Financial wellness is the ability to have a healthy financial life and an absence of money-related stress. It results from successful money management practices and has been linked to improvement in an individual's physical and mental status.
Components of financial wellness include, but are not limited to, having steady income, being able to pay debts, having ample emergency funds, and setting money aside for retirement or children's college tuition.
Private and public financial wellness programs have increased in volume over the past ten years, with a Bank of America survey showing more than 50% of employers offer a money management program, compared to 24% in 2005. Financial wellness has become emphasized enough by employers that flexible earned wage access (FEWA) is expected to increase by 20% by 2023.
Financial wellness is a significant goal and obstacle for workers and people in general. Twenty four percent of Americans have fallen behind in paying their bills, including 9% who have missed a mortgage or rent payment.
One in five households (19%) has debt related to healthcare costs, and for those without emergency savings that number rises to 26%. Sixty one percent of Americans report believing it is getting harder to “keep up with my financial obligations, despite having a job.”
Employees rank advice from a professional as their top priority when choosing a financial wellness program, showing that direct counseling from financial professionals is important to them.
Men fare better statistically with retirement savings, with a median retirement savings of $100,000 compared to $30,000 for women. This contributes to reports stating only 43% of women feel financial well compared to 65% of men.
There is a long list of benefits associated with financial wellness, with those who claim to feel financially 'well' reporting they feel capable of managing day-to-day finance, paying bills while saving for future goals, and having retirement savings on track.
Overall financial health can also directly contribute to physical health, with 35% of Americans reporting they lose sleep due to financial stress in a 2020 study by ThrivingWallet.
Financial wellness programs should offer holistic support and advice to employees so they can meet short-term needs, while working toward long-range goals. Each employee has different financial priorities, goals, and requirements, so a successful wellness program requires solutions that are tailored to each employee's unique circumstances.

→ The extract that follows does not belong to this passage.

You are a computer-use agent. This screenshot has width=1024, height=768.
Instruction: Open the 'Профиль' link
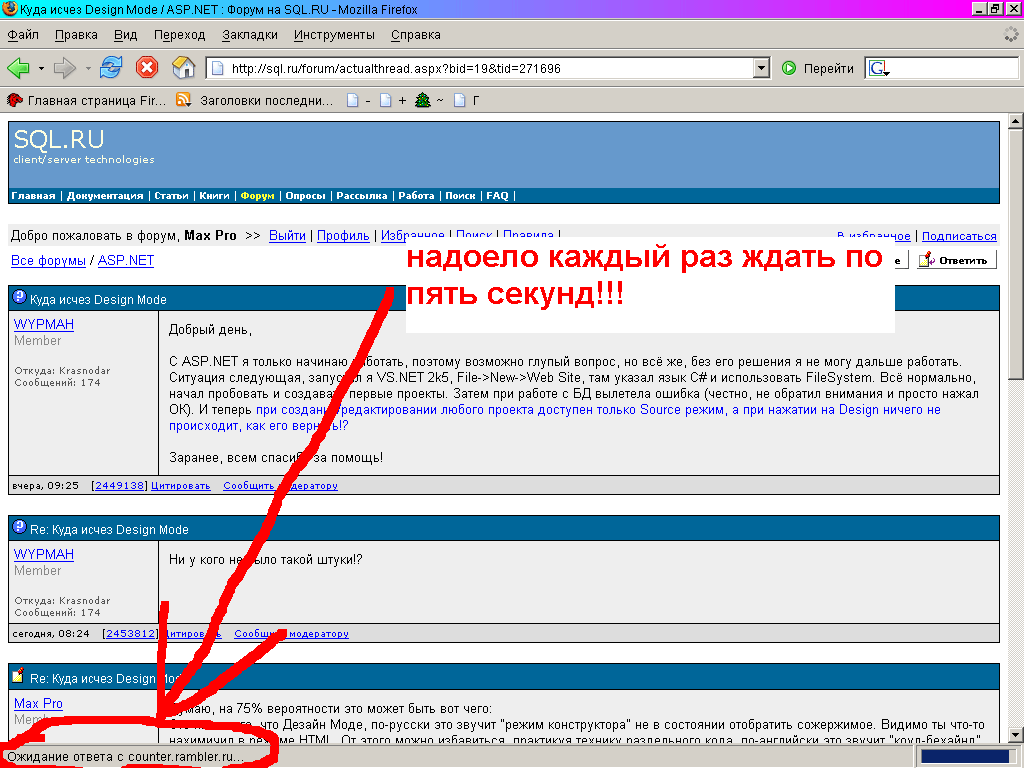point(343,236)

Employers feel the effects of their staff's financial health as well. Employees in stressful financial circumstances are less productive and less likely to remain at their jobs. Pat Milligan, Senior Partner at Mercer, found that 22% of employees report missing at least one day off work to handle financial problems. Fifteen percent reported spending at least twenty hours a month working on personal financial tasks at work, and 20% have had to resign due to financial stress.
Financial wellness benefits can also help businesses attract and retain top-notch staff, because financially content employees are more likely to stay with companies longer. Once financial wellness is near, both employees and employers have a role to play in its continued progress.
There is a wide range of companies, programs, and services aimed at helping financial wellness. These entities and tools range in who they target (employee, employer, individual), the service they provide (retirement planning, on-demand payments, financial advice, etc.), and their pricing (free, paid, SaaS, freemium).
A number of companies produce a full list of financial wellness services on their platform, with others offering single tools to help distinct issues that people face while handling finances.